## [Provided passage]
Aasia Bibi. PHOTO: REUTERS/FILE

ISLAMABAD: The daughters of Aasia Bibi have migrated to Canada and are residing in the capital Ottawa, sources have told The Express Tribune.

Bibi was acquitted of blasphemy charges by the Supreme Court (SC) in October 2018. The 56-page SC verdict set aside the Lahore High Court (LHC) judgement, directing authorities to release Bibi from prison.

The apex court’s decision sparked countrywide demonstrations led by the Tehreek-e-Labbaik Pakistan (TLP), with protesters threatening state institutions including the army and judiciary.

Her two daughters were residing with their stepmother during Bibi’s detention. According to sources, the family’s longstanding guardian and his family were also granted asylum by the Canadian government.

SC to hear review petition in Aasia’s case on 29th

Separately, the Supreme Court has fixed January 29 for hearing a review petition against its verdict acquitting Aasia Bibi in a blasphemy case.

The case will be heard by a three-member bench, headed by Justice Asif Saeed Khosa and comprising Justice Qazi Faez Isa and Justice Mazhar Alam Miankhel.

Justice Isa has been included in the special bench after the retirement of former chief justice Mian Saqib Nisar.

Case history

The 51-year-old Christian woman was on death row since November 2010 after she was convicted on charges of committing blasphemy during an argument with two Muslim women in Sheikhupura.

## [Record extracts]
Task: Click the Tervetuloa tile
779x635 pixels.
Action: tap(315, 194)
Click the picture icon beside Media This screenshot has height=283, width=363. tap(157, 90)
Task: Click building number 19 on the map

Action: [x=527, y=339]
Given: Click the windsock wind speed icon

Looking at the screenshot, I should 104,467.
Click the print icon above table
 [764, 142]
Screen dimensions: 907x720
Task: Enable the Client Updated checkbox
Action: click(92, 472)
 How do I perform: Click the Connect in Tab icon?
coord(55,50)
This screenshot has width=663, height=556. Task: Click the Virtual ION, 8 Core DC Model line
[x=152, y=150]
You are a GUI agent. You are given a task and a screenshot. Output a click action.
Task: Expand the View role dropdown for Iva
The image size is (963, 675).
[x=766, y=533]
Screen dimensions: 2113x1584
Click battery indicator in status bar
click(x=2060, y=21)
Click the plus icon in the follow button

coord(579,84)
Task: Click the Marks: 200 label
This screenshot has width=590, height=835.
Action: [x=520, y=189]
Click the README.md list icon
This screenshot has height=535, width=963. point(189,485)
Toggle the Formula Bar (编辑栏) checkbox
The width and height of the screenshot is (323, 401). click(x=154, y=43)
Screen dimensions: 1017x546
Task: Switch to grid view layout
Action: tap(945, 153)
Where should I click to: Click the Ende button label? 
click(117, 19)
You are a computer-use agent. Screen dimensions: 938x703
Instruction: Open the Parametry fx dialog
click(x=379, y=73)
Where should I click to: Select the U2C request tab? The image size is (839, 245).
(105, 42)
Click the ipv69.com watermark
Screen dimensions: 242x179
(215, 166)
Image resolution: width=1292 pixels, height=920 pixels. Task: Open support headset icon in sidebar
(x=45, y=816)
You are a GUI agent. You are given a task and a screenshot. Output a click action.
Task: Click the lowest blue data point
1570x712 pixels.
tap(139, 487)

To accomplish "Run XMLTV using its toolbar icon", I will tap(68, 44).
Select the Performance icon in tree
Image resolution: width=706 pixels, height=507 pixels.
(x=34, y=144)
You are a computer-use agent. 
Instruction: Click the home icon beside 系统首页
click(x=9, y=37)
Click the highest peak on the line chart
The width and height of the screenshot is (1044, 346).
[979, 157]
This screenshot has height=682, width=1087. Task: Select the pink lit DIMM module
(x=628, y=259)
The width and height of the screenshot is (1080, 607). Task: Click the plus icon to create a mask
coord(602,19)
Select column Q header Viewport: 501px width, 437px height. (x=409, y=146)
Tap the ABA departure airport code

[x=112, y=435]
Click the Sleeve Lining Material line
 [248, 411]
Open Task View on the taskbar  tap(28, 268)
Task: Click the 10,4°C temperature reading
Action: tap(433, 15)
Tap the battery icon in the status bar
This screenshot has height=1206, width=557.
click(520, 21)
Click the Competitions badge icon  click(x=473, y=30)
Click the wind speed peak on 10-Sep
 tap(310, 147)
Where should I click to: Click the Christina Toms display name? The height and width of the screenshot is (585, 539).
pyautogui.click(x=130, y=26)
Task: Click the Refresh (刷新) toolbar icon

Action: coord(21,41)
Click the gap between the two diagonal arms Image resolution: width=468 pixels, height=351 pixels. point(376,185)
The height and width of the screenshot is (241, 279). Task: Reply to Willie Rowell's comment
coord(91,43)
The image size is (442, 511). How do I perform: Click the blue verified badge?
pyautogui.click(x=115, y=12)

## [Stated task A]
Reproduce word for word the part of the Aasia Bibi news report starting with "Aasia Bibi. PHOTO: REUTERS/FILE" and going on through "Bibi from prison.".
## [Stated task B]
In the Aasia Bibi news report, turn the paragraph beginning "Bibi was acquitted of blasphemy charges" into a short bulleted list that keeps its main facts.
## [Stated task C]
Extend the Aasia Bibi news report, picking up right after its final sentence.
The data has no part in any of this.

## [Answer A]
Aasia Bibi. PHOTO: REUTERS/FILE

ISLAMABAD: The daughters of Aasia Bibi have migrated to Canada and are residing in the capital Ottawa, sources have told The Express Tribune.

Bibi was acquitted of blasphemy charges by the Supreme Court (SC) in October 2018. The 56-page SC verdict set aside the Lahore High Court (LHC) judgement, directing authorities to release Bibi from prison.

## [Answer B]
- The Supreme Court acquitted Bibi of blasphemy charges in October 2018.
- Its 56-page verdict set aside the Lahore High Court judgement.
- The verdict directed authorities to release her from prison.

## [Answer C]
Her case gained prominence after the then Punjab governor Salmaan Taseer pleaded for a retrial of her case and was subsequently shot dead by one of his guards, Mumtaz Qadri, in January 2011.

Bibi challenged the verdict in October 2014; however, the LHC upheld the death sentence. The apex court had stayed the execution in July 2015.

After a three-year hiatus, a three-judge special bench, headed by the then Chief Justice of Pakistan Mian Saqib Nisar, and comprising Justice Asif Saeed Khosa and Justice Mazhar Alam Miankhel, heard the appeal.

The hearing lasted for nearly two hours and 45 minutes, during which both the prosecution and defence presented their points of view over the conviction.

Members of civil society, including veteran politician Farhatullah Babar, were in attendance during the proceedings. Unlike previous hearings, a few religious clerics were present inside and outside the courtroom.

During the hearing, the bench had pointed out several discrepancies in the statements of the prosecution and the witnesses.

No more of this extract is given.